[Start of Given passage]

Few TV characters have as short a shelf life as those on Fox’s killing-spree thriller “The Following,” which caps off its blood-soaked freshman season Monday on Fox.

If you missed this week’s penultimate episode, stop reading now.

If you saw it, then you know the newest addition to the show’s sky-high body count is Jacob Wells, played by Wilmette native Nico Tortorella.

A former devotee of cult leader and Edgar Allan Poe superfan Joe Carroll (James Purefoy), Jacob met a grisly end on Monday’s episode. Emma Hill (Valorie Curry), the woman who broke his heart, slit his throat.

“It made the most sense in terms of the drama and really the love story between the two of us and her love story with Joe Carroll,” Tortorella said about Emma offing Jacob — a development he discovered about a week before filming.

“I would have loved to stay on the show longer,” added the actor, whose character’s final scene took place in a car with Emma as he tried to convince her to bail on Carroll’s cult.

“If they had [driven] away, a whole Bonnie and Clyde story would have been a perfect season two,” the New Trier grad said. “But I’m not the writer.”

That would be pop culture-suspense master Kevin Williamson, of “The Vampire Diaries” and the “Scream” franchise fame.

With “The Following,” Williamson spawned a fast-moving psychological drama that pits a broken former FBI agent (Kevin Bacon) against a murderous cult leader (Purefoy) obsessed with Poe — and the idea of writing his own twisted tale.

The 15-episode series debuted in January and has proven itself a solid performer for Fox, which re-upped it for a second season.

This marks Williamson’s second time working with Tortorella, who had a role in the 2011 flick “Scream 4.” The 24-year-old actor’s next big-screen endeavor is the film adaptation of Dean Koontz’s best-seller “Odd Thomas.”

Tortorella, whose previous TV credits include “The Beautiful Life” and “Make It or Break It,” got his acting start while in elementary school. He starred in “The Wizard of Oz” at Wilmette Children’s Theatre. Thespian pursuits took him to Northlight Theatre in Skokie and Chicago’s Mercury Theater, where he did a three-year run in Tom Dudzick’s play “Over the Tavern.” He also studied at the Goodman and Steppenwolf.

Chicago was “an amazing city to be introduced to this world,” said Tortorella, who now calls L.A. home. “I still have a huge Italian family scattered all across the Chicagoland area, so I get back as much as I can.”

That family includes Tortorella’s grandmother, Phyllis Pesce, owner of Resale & Antiques in Glenview. Tortorella chalks up his love of all-things vintage to her.

“That’s where it all started,” he said, “me traveling to garage sales and auctions with my grandma.”

Pesce, 87, still runs her shop at 1755 Glenview Rd. “It keeps me out of the nursing home,” she said.

She and her daughter, Tortorella’s aunt, watched Jacob get stabbed to death — a bloody scene that involved a neck prosthetic that took four hours to put on.

“I was OK with it; I’m a tough Italian,” she said with a laugh. “But my daughter was crying her eyes out, and she’s 67 years old.”

[End of Given passage]

*Given exercise a*: In the article about Nico Tortorella, how long did the neck prosthetic for Jacob's death scene take to put on?

[Start of Given information]

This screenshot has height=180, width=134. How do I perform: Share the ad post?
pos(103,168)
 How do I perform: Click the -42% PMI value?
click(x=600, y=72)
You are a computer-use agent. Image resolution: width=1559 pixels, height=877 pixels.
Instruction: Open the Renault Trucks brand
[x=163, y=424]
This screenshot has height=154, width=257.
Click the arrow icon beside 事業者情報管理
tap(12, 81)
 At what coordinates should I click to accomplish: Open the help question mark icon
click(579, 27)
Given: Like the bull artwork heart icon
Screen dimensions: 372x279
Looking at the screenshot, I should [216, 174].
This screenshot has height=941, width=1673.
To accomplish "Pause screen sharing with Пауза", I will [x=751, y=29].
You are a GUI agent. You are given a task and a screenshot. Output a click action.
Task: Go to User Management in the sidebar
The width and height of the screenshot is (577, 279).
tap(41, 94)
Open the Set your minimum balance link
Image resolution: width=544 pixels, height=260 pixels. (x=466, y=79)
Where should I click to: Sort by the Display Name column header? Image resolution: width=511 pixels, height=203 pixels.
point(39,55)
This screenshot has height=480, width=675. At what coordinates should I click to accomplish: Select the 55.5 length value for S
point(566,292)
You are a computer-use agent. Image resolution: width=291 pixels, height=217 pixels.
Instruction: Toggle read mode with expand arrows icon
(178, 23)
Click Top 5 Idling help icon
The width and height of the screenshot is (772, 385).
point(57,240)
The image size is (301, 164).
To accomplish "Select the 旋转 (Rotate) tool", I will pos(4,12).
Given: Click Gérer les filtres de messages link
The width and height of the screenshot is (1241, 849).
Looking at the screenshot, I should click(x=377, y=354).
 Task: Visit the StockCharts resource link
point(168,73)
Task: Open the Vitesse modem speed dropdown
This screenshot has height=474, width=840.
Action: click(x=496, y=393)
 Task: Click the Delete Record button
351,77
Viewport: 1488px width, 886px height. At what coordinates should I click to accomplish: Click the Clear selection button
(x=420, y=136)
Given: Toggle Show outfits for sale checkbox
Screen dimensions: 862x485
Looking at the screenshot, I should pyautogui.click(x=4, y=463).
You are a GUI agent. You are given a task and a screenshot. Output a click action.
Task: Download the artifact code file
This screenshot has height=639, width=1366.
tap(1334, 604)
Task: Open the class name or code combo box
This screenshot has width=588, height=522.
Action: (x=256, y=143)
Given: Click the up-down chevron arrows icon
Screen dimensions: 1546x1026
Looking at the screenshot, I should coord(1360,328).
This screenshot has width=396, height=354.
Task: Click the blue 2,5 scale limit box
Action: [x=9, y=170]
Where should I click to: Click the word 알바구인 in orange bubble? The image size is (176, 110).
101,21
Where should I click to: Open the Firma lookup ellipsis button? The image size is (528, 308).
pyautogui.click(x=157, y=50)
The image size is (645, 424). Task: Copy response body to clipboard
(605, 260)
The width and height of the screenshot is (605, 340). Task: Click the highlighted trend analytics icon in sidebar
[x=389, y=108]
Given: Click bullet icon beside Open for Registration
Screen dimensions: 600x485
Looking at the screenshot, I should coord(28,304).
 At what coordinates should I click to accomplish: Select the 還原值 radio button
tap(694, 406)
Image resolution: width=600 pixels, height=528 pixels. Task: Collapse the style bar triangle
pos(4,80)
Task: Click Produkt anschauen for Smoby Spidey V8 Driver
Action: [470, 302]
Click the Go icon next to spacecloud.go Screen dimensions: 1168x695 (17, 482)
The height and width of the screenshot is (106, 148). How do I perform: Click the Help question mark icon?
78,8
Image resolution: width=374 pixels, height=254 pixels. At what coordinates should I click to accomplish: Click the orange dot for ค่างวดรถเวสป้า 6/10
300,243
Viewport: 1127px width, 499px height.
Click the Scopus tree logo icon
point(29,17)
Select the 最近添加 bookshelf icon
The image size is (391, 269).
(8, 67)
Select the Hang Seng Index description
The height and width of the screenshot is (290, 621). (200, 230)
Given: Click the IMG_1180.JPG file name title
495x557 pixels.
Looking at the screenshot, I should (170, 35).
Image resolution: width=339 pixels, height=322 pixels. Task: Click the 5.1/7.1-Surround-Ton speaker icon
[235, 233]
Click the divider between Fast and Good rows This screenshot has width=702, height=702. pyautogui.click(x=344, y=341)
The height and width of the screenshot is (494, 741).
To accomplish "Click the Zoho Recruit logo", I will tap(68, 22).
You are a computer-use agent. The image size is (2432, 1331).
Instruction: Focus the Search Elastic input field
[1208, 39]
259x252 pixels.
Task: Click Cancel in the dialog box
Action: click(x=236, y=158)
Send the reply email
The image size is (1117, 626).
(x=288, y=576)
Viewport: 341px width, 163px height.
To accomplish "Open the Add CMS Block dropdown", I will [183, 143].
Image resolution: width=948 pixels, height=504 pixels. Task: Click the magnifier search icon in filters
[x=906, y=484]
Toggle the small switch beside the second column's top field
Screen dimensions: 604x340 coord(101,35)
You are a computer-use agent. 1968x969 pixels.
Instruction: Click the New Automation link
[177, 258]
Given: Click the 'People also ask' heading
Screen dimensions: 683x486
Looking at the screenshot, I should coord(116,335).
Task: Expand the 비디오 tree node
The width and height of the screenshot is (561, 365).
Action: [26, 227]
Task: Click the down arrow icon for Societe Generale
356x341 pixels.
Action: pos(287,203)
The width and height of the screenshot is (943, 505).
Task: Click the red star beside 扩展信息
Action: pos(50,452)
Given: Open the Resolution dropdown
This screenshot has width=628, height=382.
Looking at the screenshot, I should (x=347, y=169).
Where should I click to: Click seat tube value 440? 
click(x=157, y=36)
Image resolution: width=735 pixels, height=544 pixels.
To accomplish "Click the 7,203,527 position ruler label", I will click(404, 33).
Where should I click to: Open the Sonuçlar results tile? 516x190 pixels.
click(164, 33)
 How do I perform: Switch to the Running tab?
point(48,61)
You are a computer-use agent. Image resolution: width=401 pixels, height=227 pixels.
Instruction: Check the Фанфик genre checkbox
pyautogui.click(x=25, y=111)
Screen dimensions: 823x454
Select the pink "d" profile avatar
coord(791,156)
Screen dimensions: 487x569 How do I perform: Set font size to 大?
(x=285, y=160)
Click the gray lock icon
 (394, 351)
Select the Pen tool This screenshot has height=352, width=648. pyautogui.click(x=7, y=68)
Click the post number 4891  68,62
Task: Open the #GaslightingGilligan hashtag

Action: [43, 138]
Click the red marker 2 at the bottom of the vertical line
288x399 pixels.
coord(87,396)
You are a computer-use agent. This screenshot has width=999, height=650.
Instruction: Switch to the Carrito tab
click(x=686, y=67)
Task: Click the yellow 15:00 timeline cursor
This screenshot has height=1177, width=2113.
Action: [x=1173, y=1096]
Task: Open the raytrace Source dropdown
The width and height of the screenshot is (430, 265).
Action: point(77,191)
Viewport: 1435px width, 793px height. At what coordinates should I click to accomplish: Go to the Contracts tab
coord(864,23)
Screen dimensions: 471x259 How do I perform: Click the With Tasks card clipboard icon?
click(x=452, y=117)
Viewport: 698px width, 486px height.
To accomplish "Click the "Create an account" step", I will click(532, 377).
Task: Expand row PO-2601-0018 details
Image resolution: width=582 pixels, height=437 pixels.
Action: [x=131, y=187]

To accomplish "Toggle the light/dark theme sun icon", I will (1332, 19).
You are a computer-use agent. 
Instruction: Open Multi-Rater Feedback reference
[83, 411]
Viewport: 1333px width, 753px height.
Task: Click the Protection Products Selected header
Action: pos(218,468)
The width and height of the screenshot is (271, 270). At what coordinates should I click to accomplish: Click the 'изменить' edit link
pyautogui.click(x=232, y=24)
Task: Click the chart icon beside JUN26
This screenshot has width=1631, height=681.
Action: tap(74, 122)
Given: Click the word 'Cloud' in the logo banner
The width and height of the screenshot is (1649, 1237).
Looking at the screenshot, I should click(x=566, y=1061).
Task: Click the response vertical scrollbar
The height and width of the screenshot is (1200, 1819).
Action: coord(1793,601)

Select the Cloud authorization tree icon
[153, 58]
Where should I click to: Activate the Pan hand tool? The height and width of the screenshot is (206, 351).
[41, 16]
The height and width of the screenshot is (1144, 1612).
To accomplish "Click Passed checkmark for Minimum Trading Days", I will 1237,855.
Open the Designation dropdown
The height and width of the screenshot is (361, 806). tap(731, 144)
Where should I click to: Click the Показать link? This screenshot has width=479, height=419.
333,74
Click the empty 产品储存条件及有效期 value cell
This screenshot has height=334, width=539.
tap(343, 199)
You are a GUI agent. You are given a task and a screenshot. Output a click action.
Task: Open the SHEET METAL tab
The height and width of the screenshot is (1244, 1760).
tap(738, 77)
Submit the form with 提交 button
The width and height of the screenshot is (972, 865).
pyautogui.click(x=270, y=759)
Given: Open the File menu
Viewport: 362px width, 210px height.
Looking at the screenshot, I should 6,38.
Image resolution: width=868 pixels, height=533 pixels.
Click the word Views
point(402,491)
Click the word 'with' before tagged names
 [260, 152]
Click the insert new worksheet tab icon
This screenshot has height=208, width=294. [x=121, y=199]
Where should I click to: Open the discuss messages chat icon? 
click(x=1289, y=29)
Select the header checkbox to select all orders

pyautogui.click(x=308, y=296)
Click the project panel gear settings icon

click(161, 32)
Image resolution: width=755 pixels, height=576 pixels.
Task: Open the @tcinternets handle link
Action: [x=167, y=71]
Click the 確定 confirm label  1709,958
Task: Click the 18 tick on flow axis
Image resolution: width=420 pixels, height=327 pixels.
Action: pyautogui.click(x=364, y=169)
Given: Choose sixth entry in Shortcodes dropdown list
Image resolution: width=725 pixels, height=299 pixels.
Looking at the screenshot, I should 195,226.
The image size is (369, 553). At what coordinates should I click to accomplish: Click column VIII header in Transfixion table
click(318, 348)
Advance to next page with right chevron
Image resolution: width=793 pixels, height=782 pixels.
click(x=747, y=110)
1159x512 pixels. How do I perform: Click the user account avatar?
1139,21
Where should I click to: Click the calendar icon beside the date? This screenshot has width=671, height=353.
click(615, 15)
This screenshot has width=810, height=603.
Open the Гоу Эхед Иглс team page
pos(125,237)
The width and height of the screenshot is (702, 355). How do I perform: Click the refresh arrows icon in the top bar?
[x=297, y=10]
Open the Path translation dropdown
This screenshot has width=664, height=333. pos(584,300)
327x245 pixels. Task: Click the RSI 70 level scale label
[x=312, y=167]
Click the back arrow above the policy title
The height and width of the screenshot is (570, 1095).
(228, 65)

[End of Given information]

*Given exercise b*: Among the entries, take the stretch from the line containing "Given: Click the 'People also ask' heading" through the line containing "Action: [26, 227]", swap "heading" for "title", and reproduce those lines with nothing else changed.

*Correct result a*: Four hours.

*Correct result b*:
Given: Click the 'People also ask' title
Screen dimensions: 683x486
Looking at the screenshot, I should coord(116,335).
Task: Expand the 비디오 tree node
The width and height of the screenshot is (561, 365).
Action: [26, 227]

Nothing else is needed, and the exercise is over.